I woke up at 5:15 a.m. Tuesday and could sense that everyone in the house also was awake.
Well, not our German shepherd, Shilo. I could see that she was still sound asleep on her bed in the corner of the bedroom. When Shilo was younger, she was always the first one in our house to wake up. When Shilo was younger, she didn’t have a sense of time. To Shilo, 4 a.m. was pretty much the same as noon. As far as Shilo was concerned, any time she wanted to get up was the proper time to get up.
But Shilo isn’t young anymore. Now, Shilo wants everyone else in the house to get up before she does. And when she finally does get up, she groans as she stands on her feet. I swear if she could stumble downstairs with her eyes half closed and fix herself a cup of coffee, she would.
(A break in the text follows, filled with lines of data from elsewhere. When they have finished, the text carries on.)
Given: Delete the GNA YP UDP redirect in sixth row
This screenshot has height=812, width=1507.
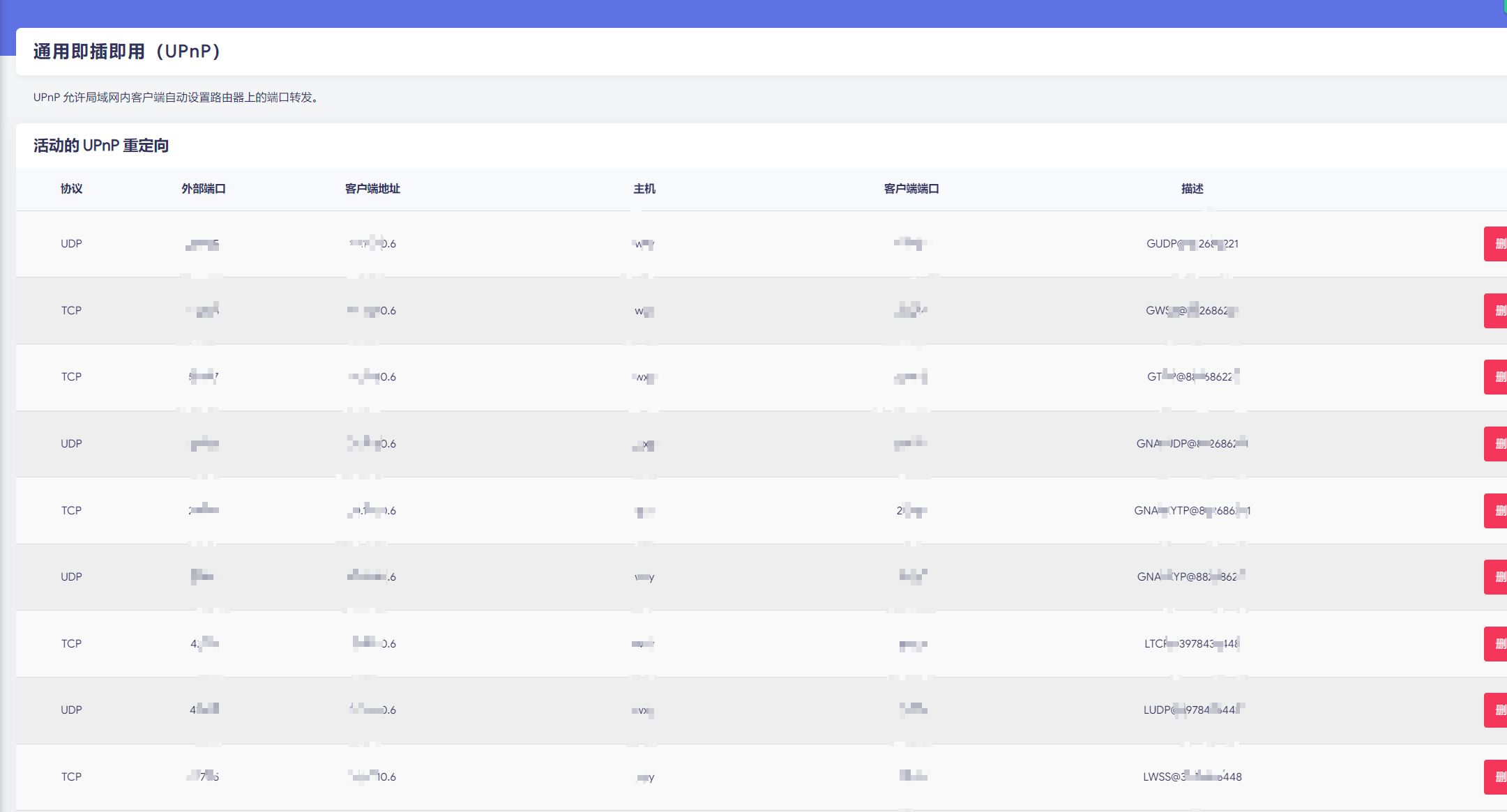Looking at the screenshot, I should click(1497, 577).
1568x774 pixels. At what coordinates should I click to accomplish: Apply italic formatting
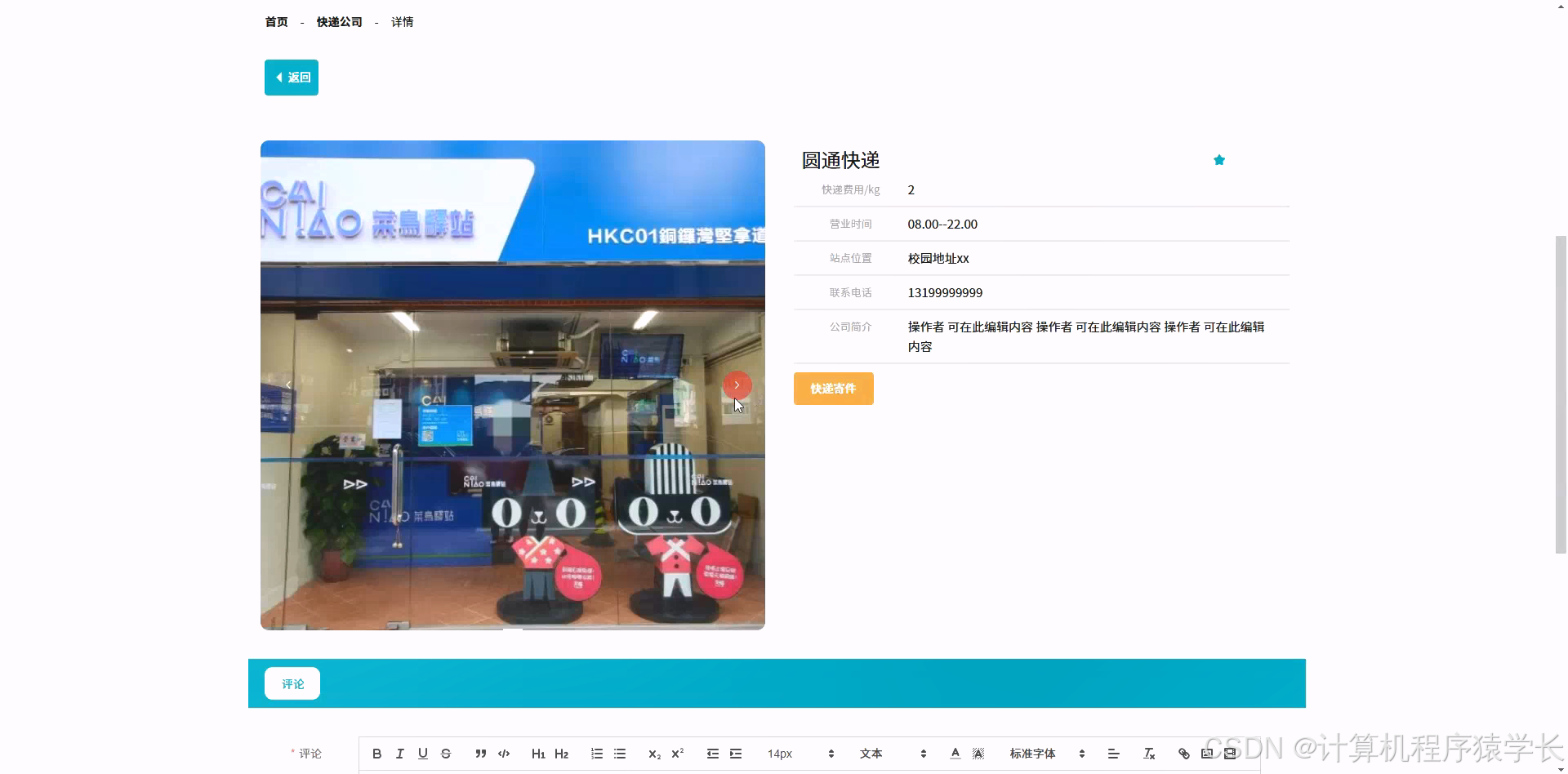pyautogui.click(x=399, y=753)
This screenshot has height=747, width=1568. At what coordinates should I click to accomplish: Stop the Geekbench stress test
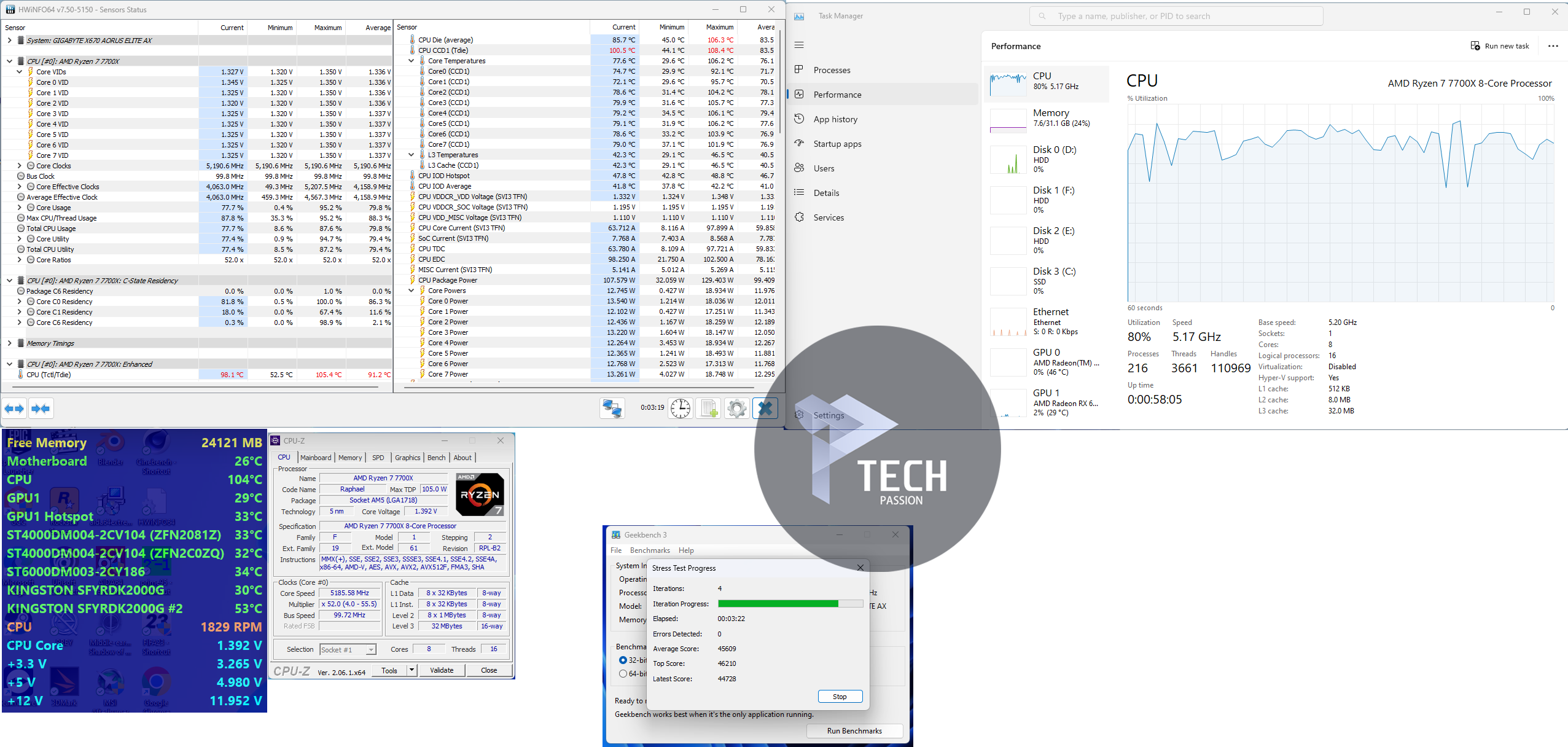click(840, 697)
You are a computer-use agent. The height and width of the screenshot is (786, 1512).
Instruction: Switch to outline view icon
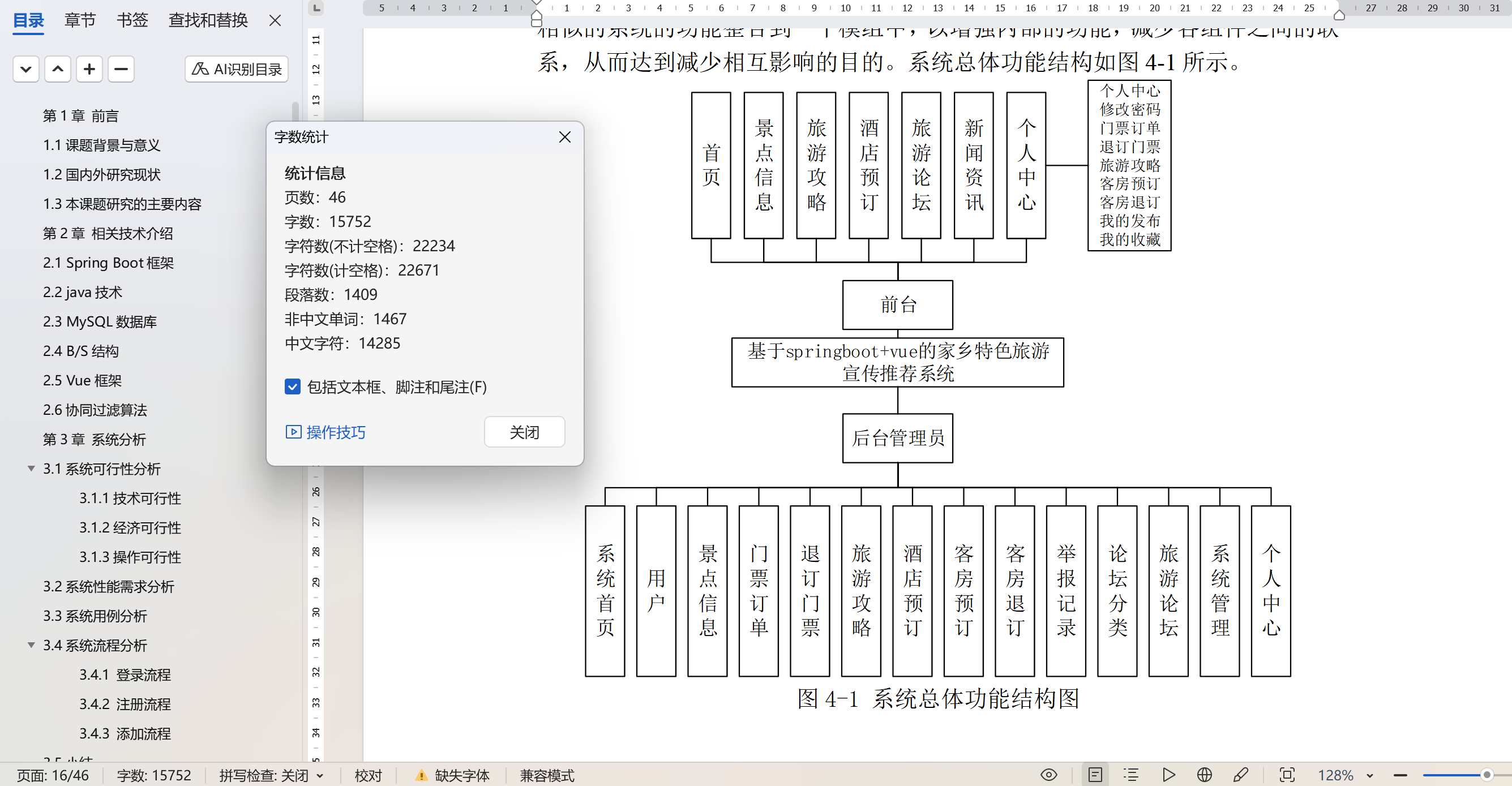(x=1130, y=775)
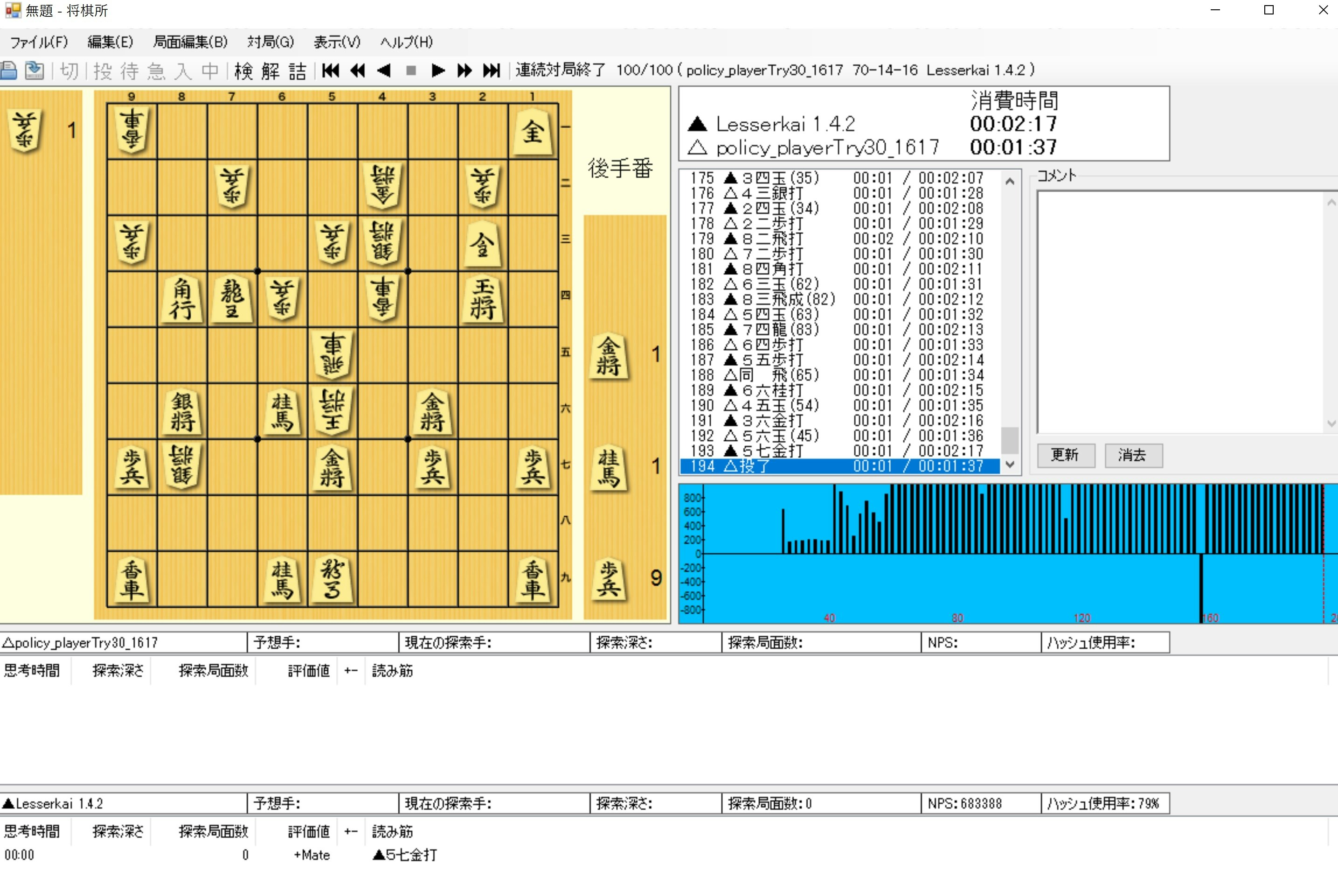Click the 詰 (mate search) toolbar icon
The image size is (1338, 896).
(297, 71)
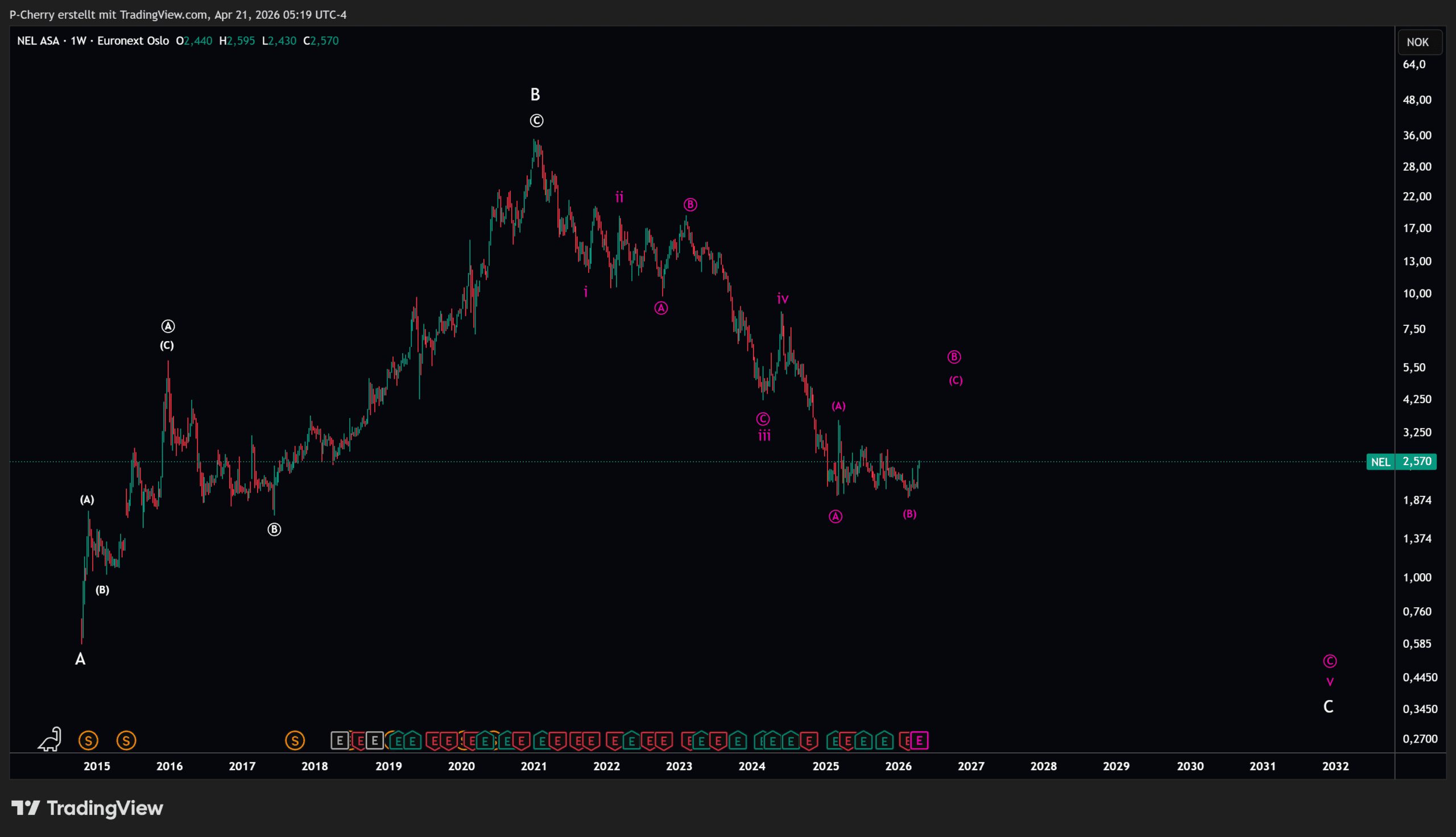Click the second gray earnings marker in late 2018

[x=375, y=740]
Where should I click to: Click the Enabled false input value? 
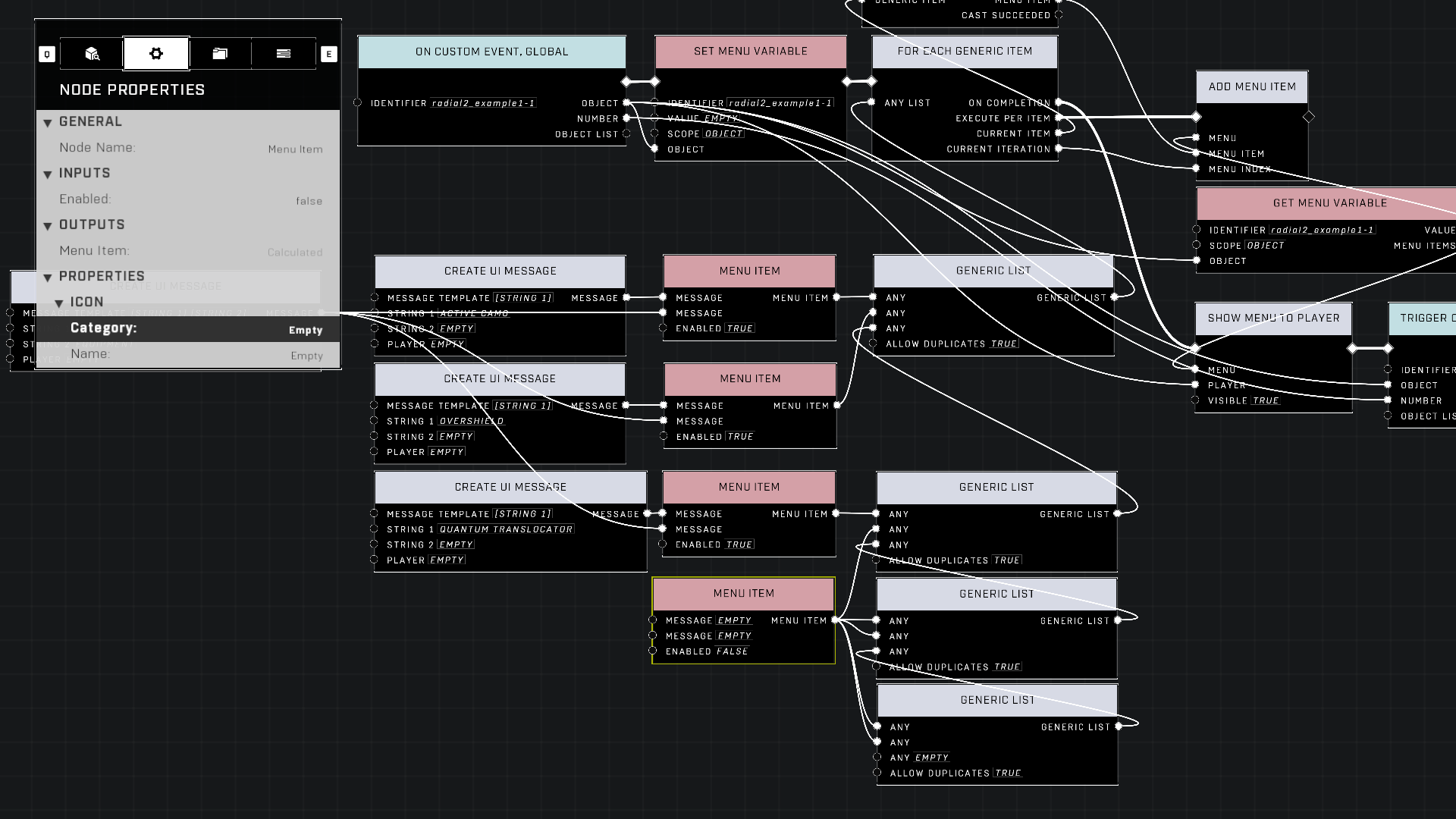309,201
But she can’t, so she doesn’t. Instead, she just groans when she finally has to get up.
The reason everyone — except Shilo — was awake in our house was because it was supposed to snow sometime Tuesday morning. When my wife and our 16-year-old daughter, Emma, went to sleep Monday night, they did so secure in the knowledge that Tuesday was going to be a snow day for both of them.
When I went to sleep Monday night, I did so secure in the knowledge that Tuesday was going to be a long day for me.
So, at 5:15 a.m. Tuesday, my wife, Emma and I were all awake, but for different reasons. My wife and Emma were waiting for a phone call that I hoped would never come. The phone call would be from the school district telling them that school had been canceled. The call usually comes around 5:30 a.m.
At 5:29 a.m., I looked at the clock and knew I would find out what sort of day I was going to have in roughly one minute. When the numbers on my digital clock switched to 5:30 a.m. and the phone didn’t ring, I smiled.
Then, a few seconds later, the phone rang.
“Hello,” my wife said as she picked up the phone on the first ring.
“Yea!” Emma yelled from her room as my wife picked up the phone.
I held my breath while my wife listened to the automated message from the school district.
“Maybe they’re calling to say that everyone has to go to school,” I thought to myself.
I thought wrong.
A few minutes later, my wife got a text message on her cellphone. A few seconds later, my wife told me that she didn’t have go to work, either.
“Isn’t that great?” my wife said happily.
I pretended to be asleep.
I’m not one of those old grumpy guys who say things such as: “In my day, they never canceled school because of snow. One time the entire town was covered in 47 feet of snow, and did they cancel school? No. We swam to school in the snow. It took us a week to get to school and two weeks to get home. Sometimes we would get lost in the snow and wouldn’t make it home until April. But you know what? That’s the way it was, and WE LIKED IT!!!”
Sure, there might have been a time when students went to school despite heavy snow, but there also was a time when people thought cigarettes were good for you.
So I don’t blame the school districts for not wanting kids out on the roads during a snowstorm, but that doesn’t mean I have to like sharing the house with my wife and Emma.
Late Tuesday morning, while I was drinking coffee and reading the paper, my wife asked me what I wanted to do.
“I have to work,” I said.
“No, seriously, what do you want to do today?” my wife said.
I didn’t say anything. Instead, I walked upstairs to the office and closed the door.
I wonder if I can stay here until spring.